17 million Americans have a past felony conviction and are eligible to register to vote right now. Many of them don’t know this. Until very recently, I was one of them. The absence of voting rights education for those with past convictions has been a quietly effective method of voter suppression for decades, and it’s time for that to change. 

17 million citizens is equivalent of the populations of New York City, Los Angeles, and Chicago, combined. This group must navigate their day-to-day knowing that a specter from their past will always be there in some shape or form, even after their proverbial debt to society has been paid.

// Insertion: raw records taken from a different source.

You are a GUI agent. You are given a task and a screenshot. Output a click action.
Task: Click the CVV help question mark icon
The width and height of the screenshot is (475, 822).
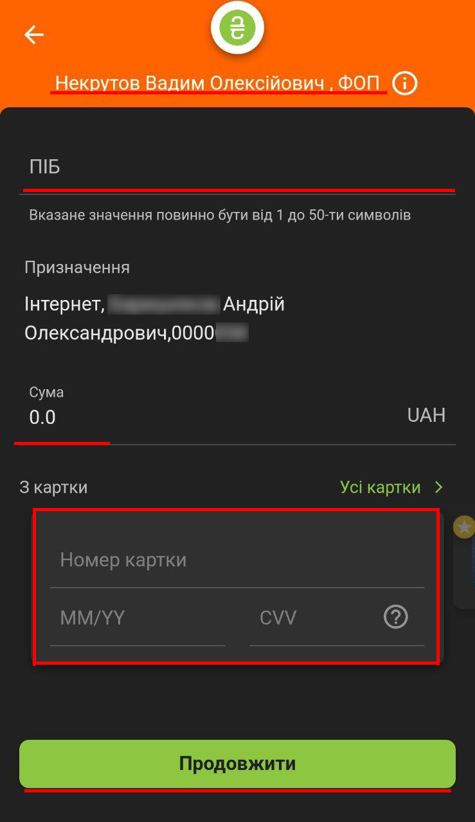point(395,617)
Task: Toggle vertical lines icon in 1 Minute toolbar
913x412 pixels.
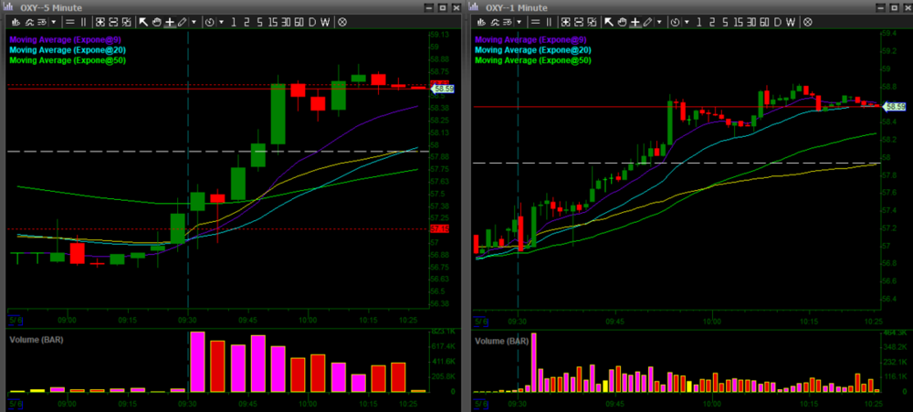Action: [x=550, y=20]
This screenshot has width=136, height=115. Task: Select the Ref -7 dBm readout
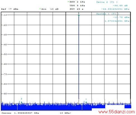coord(10,9)
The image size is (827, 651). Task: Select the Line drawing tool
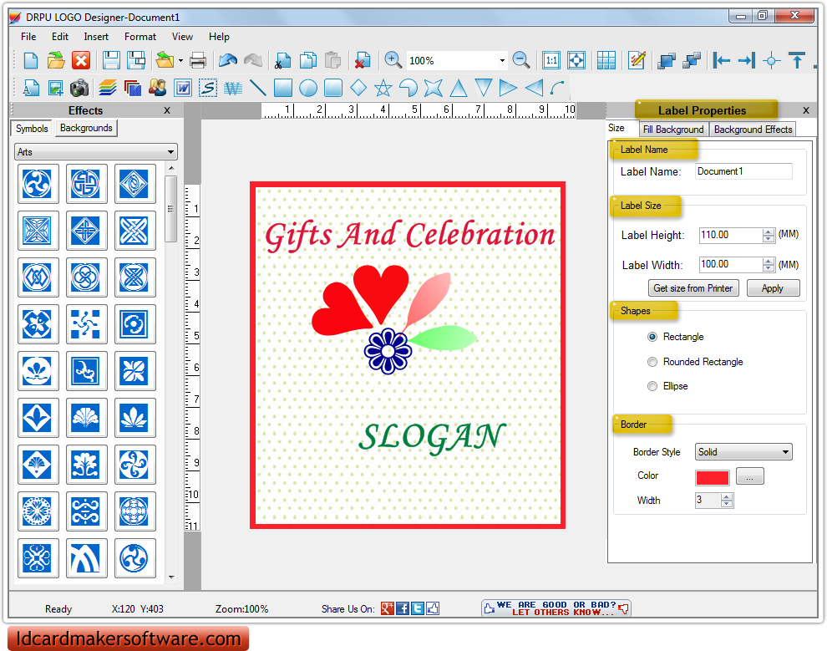pyautogui.click(x=257, y=87)
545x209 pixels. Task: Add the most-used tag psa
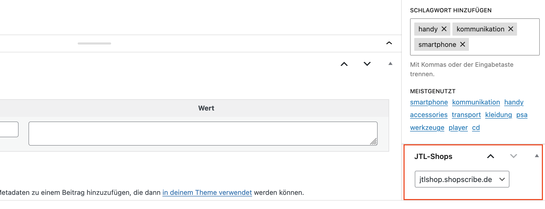[x=522, y=115]
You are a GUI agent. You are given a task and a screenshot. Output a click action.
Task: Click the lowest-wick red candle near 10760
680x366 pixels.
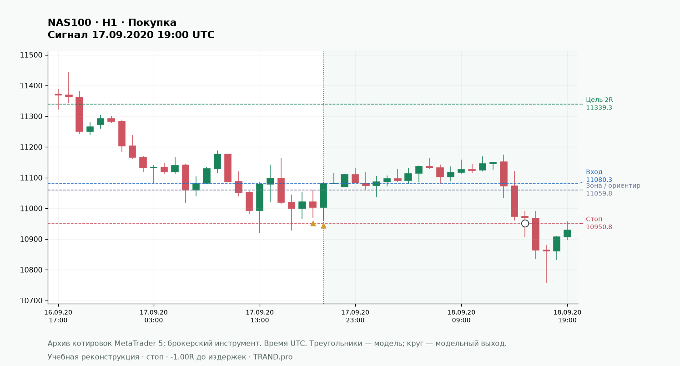tap(546, 264)
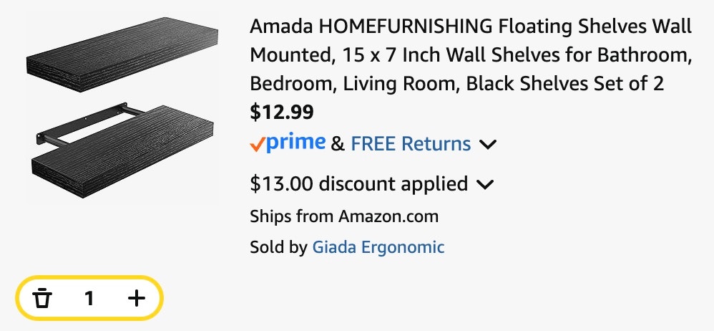
Task: Click the floating shelves product thumbnail
Action: (122, 107)
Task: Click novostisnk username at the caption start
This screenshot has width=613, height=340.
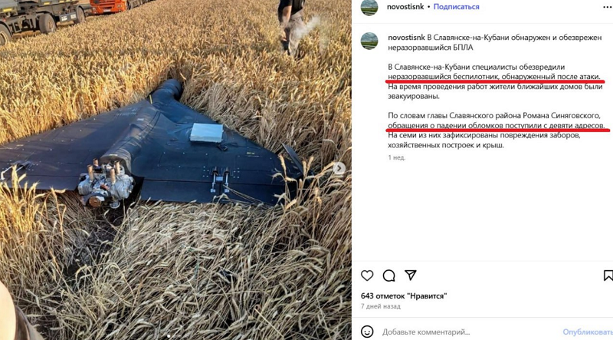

Felony disenfranchisement laws vary widely by state, and the states with the most confusing laws take no proactive steps to educate the public. When Alabama changed its law last year to effectively re-enfranchise tens of thousands of voters, the secretary of state ​refused to spend state resources​ to help educate voters about changes to the law, allowing misinformation and confusion to spread about eligibility. In Arizona, my right to vote was fully restored after all obligations related to my sentence had been fulfilled. That was in 2006. After more than a decade of fruitless searching, I found the basic education I had been seeking from a Twitter post referencing voting rights restoration that led me to ​RestoreYourVote.org. I chose my state and answered a handful of “Yes” or “No” questions, and was told that I could indeed vote.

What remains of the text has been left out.